# android.git.kernel.org is down



## JBirdVegas

Hackers rooted kernel.org so while they fix the security problem http://android.git.kernel.org/ has appearently been taken off-line

Anyone know where a mirror is? Or have success repoing? Or heard rumors as to when it will come back online?

Sent from my DROID2 using Tapatalk


----------



## jdkoreclipse

I find it really odd that only android.git.kernel.org is down, because kernel.org, git.kernel.org, and android4.git.kernel.org are all up and running.

Basically, we're SOL until it coms back up.


----------



## cons67

I was looking for my self today and stumbled across this, should suffice until it gets straightened out.

http://php.webtutor.pl/en/2011/09/05/kernel-org-hacked-how-to-get-android-repo/

Sorry for the straight link but using the app on my phone.


----------



## JBirdVegas

cons67 said:


> I was looking for my self today and stumbled across this, should suffice until it gets straightened out.
> 
> http://php.webtutor.pl/en/2011/09/05/kernel-org-hacked-how-to-get-android-repo/
> 
> Sorry for the straight link but using the app on my phone.


Perfect

repo init -u git://codeaurora.org/platform/manifest.git -b gingerbread

Works like a charm  Thanks for the tip

Sent from my DROID2 using Tapatalk


----------



## synrgi

Also, for Cyanogenmod developers, you can follow the steps in my blog post (http://wp.me/p1LqcE-9). Especially helpful if you need to setup the repo's on a new machine.


----------



## JBirdVegas

Here is the only _from google_ responce I could find...
https://groups.google.com/group/android-contrib/msg/642c6280e2350325?pli=1


----------



## synrgi

Hey guys,
I've got a semi-working solution for korg being down. The github mirror of korg is incomplete, it's missing several projects, so I've tried using Code Aurora's forks of those missing projects to build CM7 roms, but unfortunately there are differences in the code that are causing way too many build errors.

Would anyone here with the AOSP code from before korg was hacked be willing to help me get the missing projects up on github so that people without the code can pull it and be able to build their own nightlies/test code/whatever? If you're willing to help, PM me or email me, thanks!

- Provided data:
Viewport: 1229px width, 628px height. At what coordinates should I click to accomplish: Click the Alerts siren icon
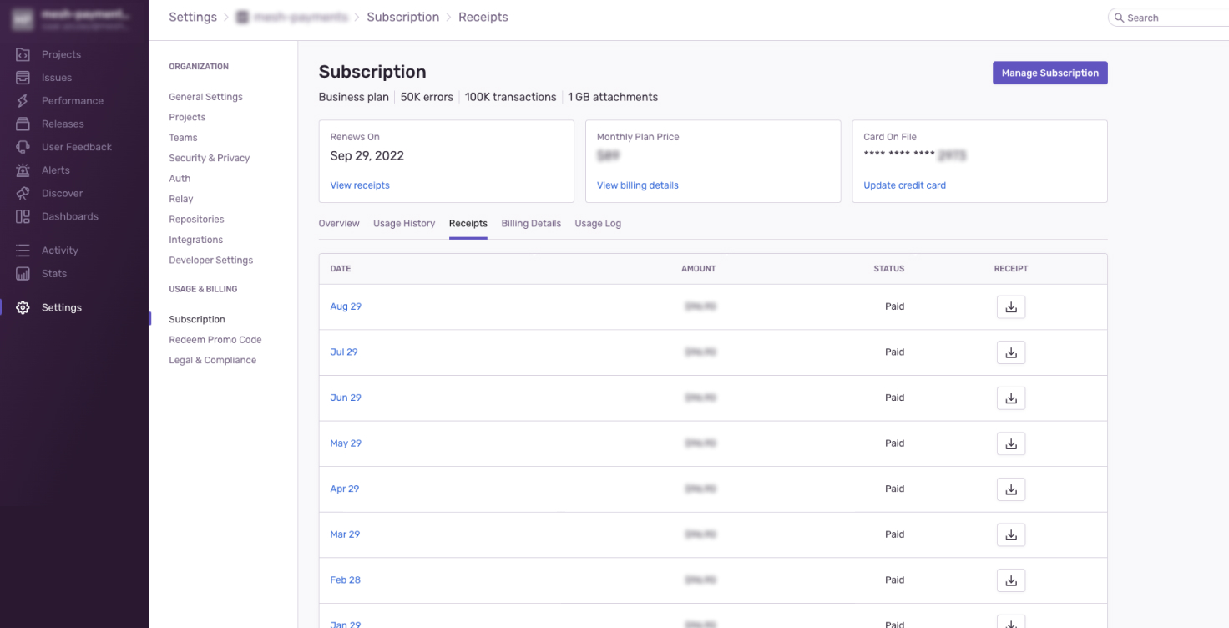coord(23,170)
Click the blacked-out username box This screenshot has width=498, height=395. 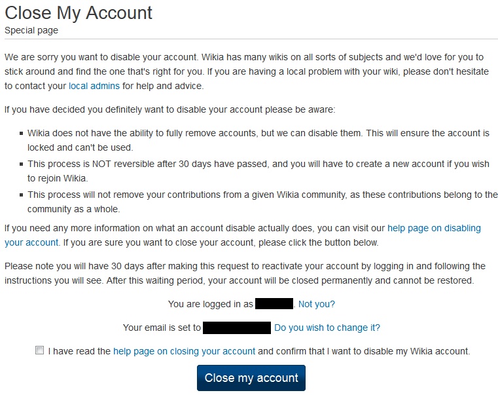(274, 304)
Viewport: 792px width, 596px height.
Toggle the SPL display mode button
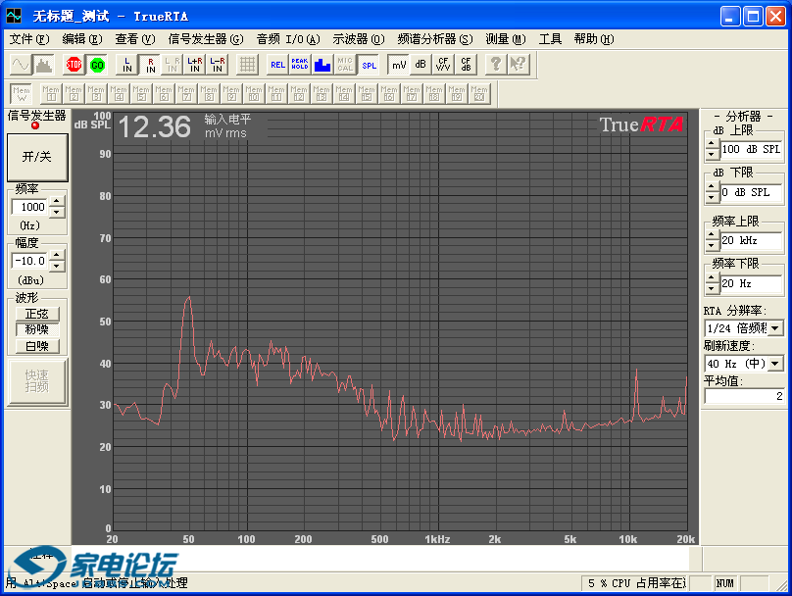click(x=368, y=65)
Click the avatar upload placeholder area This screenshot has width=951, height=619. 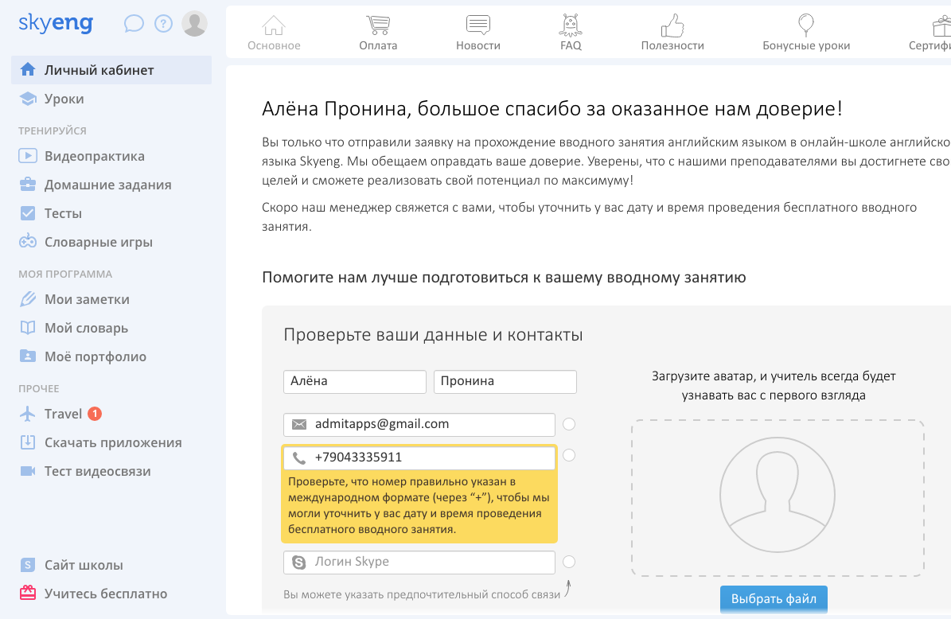click(x=778, y=495)
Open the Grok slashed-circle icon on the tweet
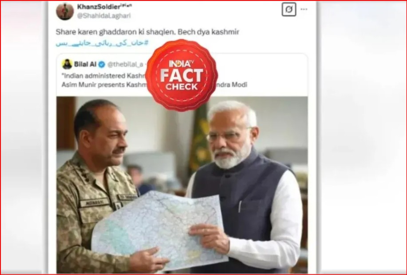 tap(289, 10)
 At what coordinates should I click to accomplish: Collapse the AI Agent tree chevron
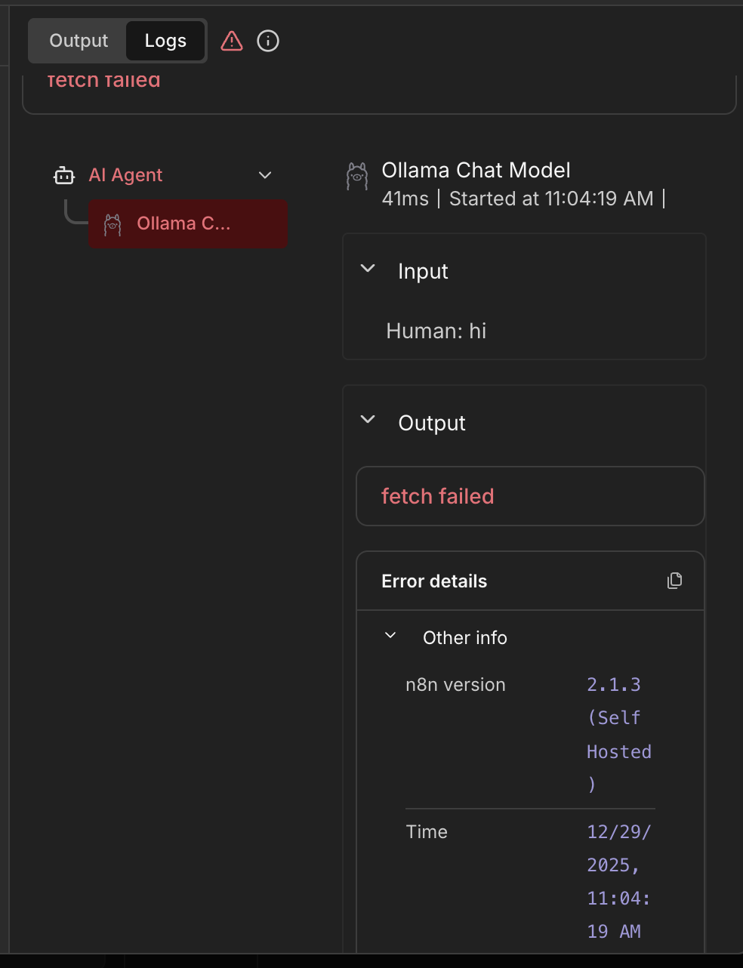click(265, 175)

- Problems and tasks:
a) Retype the part of the kernel.org outage thread that opens with the words containing "repo init -u" and closes with "a new machine.".
b) Continue the kernel.org outage thread from the point where it ends.
Nothing in the records is needed for this work.

- Expected answers:
a)
repo init -u git://codeaurora.org/platform/manifest.git -b gingerbread

Works like a charm  Thanks for the tip

Sent from my DROID2 using Tapatalk


----------



## synrgi

Also, for Cyanogenmod developers, you can follow the steps in my blog post (http://wp.me/p1LqcE-9). Especially helpful if you need to setup the repo's on a new machine.

b)
----------



## AndyFox2011

Stupid hackers!


----------



## JBirdVegas

synrgi said:


> Hey guys,
> I've got a semi-working solution for korg being down. The github mirror of korg is incomplete, it's missing several projects, so I've tried using Code Aurora's forks of those missing projects to build CM7 roms, but unfortunately there are differences in the code that are causing way too many build errors.
> 
> Would anyone here with the AOSP code from before korg was hacked be willing to help me get the missing projects up on github so that people without the code can pull it and be able to build their own nightlies/test code/whatever? If you're willing to help, PM me or email me, thanks!


I can help if someone make a list of the missing github.com/android projects I might be able to push some of them


----------



## synrgi

JBirdVegas said:


> I can help if someone make a list of the missing github.com/android projects I might be able to push some of them


Hey JBirdVegas, there's quite a few projects missing (~50) so I already went ahead a setup github projects on my own account. I'll add you as a collaborator to each of them. I also created a script already, so all you have to do is download this script here: http://dl.dropbox.com/u/3209027/push.sh and change the TOP variable if your local copy of the repos aren't located at ~/android/system (The default for CM). Thanks for your help. If you don't have all of them, no worries, I can try and find someone else with the remaining projects.


----------



## synrgi

Ah it looks like Steve beat me to it! He's pushed all of the AOSP projects to github.com/CyanogenMod, so it looks like your help won't be necessary anymore. Thanks for the offer though!


----------



## JBirdVegas

yea I just noticed that, we should have started this earlier lol


----------



## AndyFox2011

Any news on github yet?


----------



## synrgi

"AndyFox2011 said:


> Any news on github yet?


All the AOSP repositories are on github. Some are at github.com/android and others at github.com/CyanogenMod. If you use the CM source, it should be working for you, syncing and all.


----------



## AndyFox2011

"synrgi said:


> All the AOSP repositories are on github. Some are at github.com/android and others at github.com/CyanogenMod. If you use the CM source, it should be working for you, syncing and all.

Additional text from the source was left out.